The first is the latest tongue-in-cheek gorefest from Robert “Planet Terror” Rodriguez, and the second a much-lauded bio-pic about the real French hoodlum who terrorized both his homeland and Canada for a couple of decades.

Both delight in their blood-soaked tales, but their impact is very different.

“Machete” which first appeared as one of the gag previews in the Rodriguez/Tarantino “Grindhouse” B-movie homage, follows the exploits of a former Mexican Federal police officer, played by Danny Trejo, the actor with one of the most fascinating faces in modern movies.

As his name suggests Machete prefers blades to guns when he is out chasing bad buys, and Rodriguez makes sure his hero has an endless supply of sharp objects to slash, stab, and chop his way out of trouble.

It’s a bizarre tale about how Machete, on the run in the US after a Mexican drug lord wiped out his family, gets mixed up in a Texas-sized border dispute dreamed up by a racist state senator (Robert De Niro) with the help of Von (Don Johnson) who leads a vigilante group patrolling the border. Machete falls in with “the Network” which tries to protect Mexicans working along the border, and the stage is set for battle.

It’s a goofy, completely over-the-top story which allows Rodriguez to use big name actors to have fun with B-movie stock characters (Jessica Alba, Lindsey Lohan, Cheech Marin, Steven Seagal, and Michelle Rodriguez all appear.)

This is a world where machine gun toting women in leather bikinis head into battle with an army of low-riders bouncing down the street; where elected officials have themselves video-taped while committing capital offences; and where Machete, who is apparently impervious to all sorts of hideous wounds, is also irresistable to young women a third of his age. I think we can guess which demographic is the target of this film.
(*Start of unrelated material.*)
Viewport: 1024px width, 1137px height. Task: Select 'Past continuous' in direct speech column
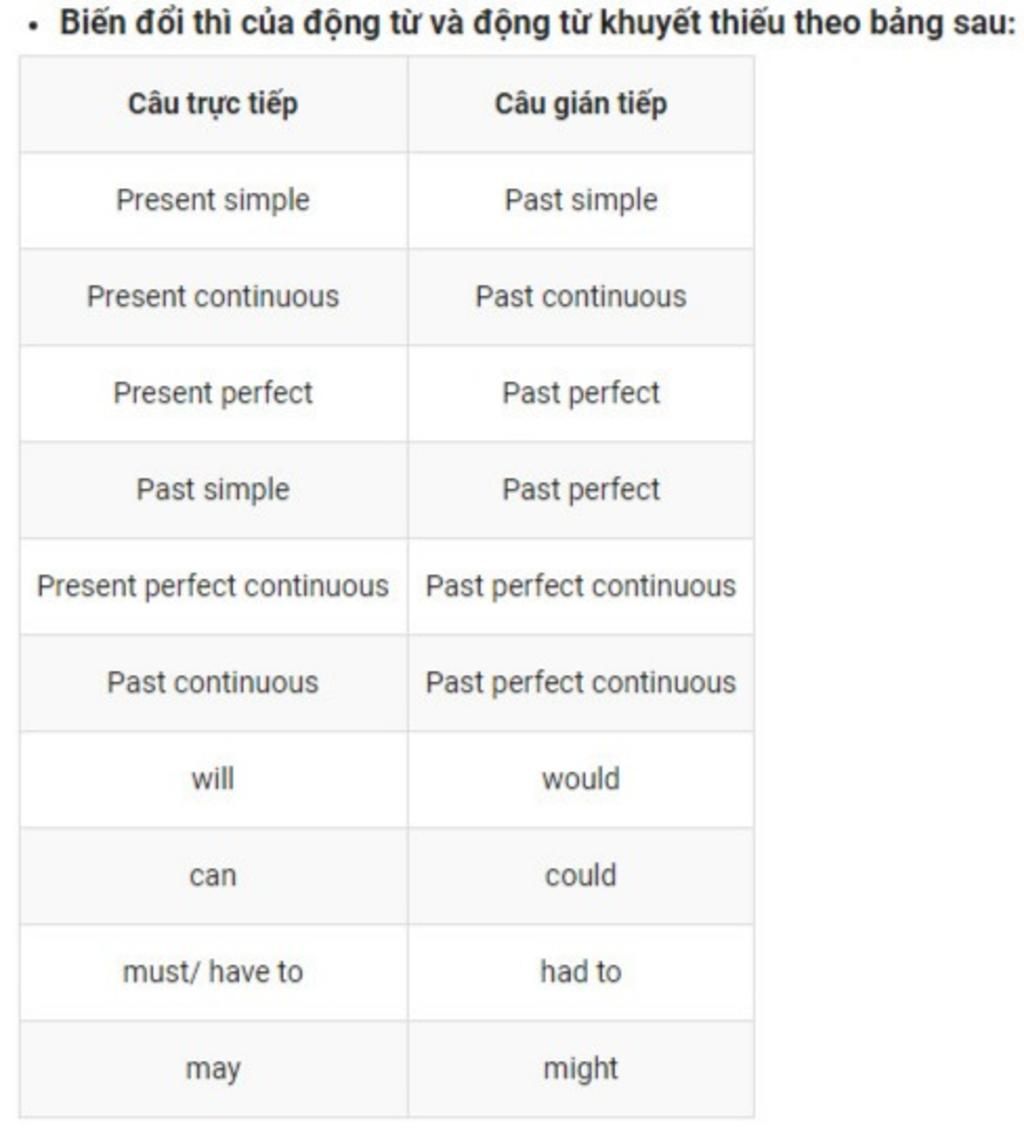click(213, 682)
It’s a lot of silly fun, if this is what suits your mood.

Jacques Mesrine is not that dissimilar from Machete in many ways, except he has no illusions of being on the right side of the law, and he’s a real person.

A violent thug with a flair for the dramatic the real Mesrine’s career spanned two decades and three continents, rising from small-time burglar to gaining the title of France’s Public Enemy No. 1. He did this through multiple murders, kidnappings, bank robberies, prison escapes and his association with various terrorist organizations. The media became obsessed with him, a fascination which proved mutual. He wrote a best-selling autobiography, and in later life went out of his way to grant interviews to major publications including Paris Match.

Vincent Cassel carries off the title role with deceptive ease, from Mesrine’s almost naive entry into the criminal life, developing over the years to the suave gangster sophisticate. He maintains tension with his underlying capacity for sudden anger and violence, which can explode a friend or foe alike.

Mesrine story is long and complex, so long that it’s told in two films (“Mesrine: Public Enemy No. 1″ opens in the Twin Cities next week.) It’s also told in a fleeting style, with director Jean-François Richet moving quickly from incident to incident, and character to character, leaving little time for reflection. However the tale is so long this almost pointillist approach gives us a larger impression of a dangerous renegade. Mesrine saw himself as a revolutionary struggling again the system committing what he saw as victimless crimes.

We know it’s going to end badly for him. Richet opens both films with clear clues as to how it will happen. Yet the director tells Mesrine’s story in such a way that we can examine the evidence of Mesrine’s self-propagated legend for ourselves, and determine if there is any substance to Mesrine’s worldview.

As with Machete, a host of other stars fill out the cast, including Gérard Depardieu, Mathieu Amalric, and Cécile de France, although they are each charged with bringing real people to life.

So two views of brutal violence, one played for shock and laughs, the other played for art and pathos. They share a great deal, but probably won’t share audiences.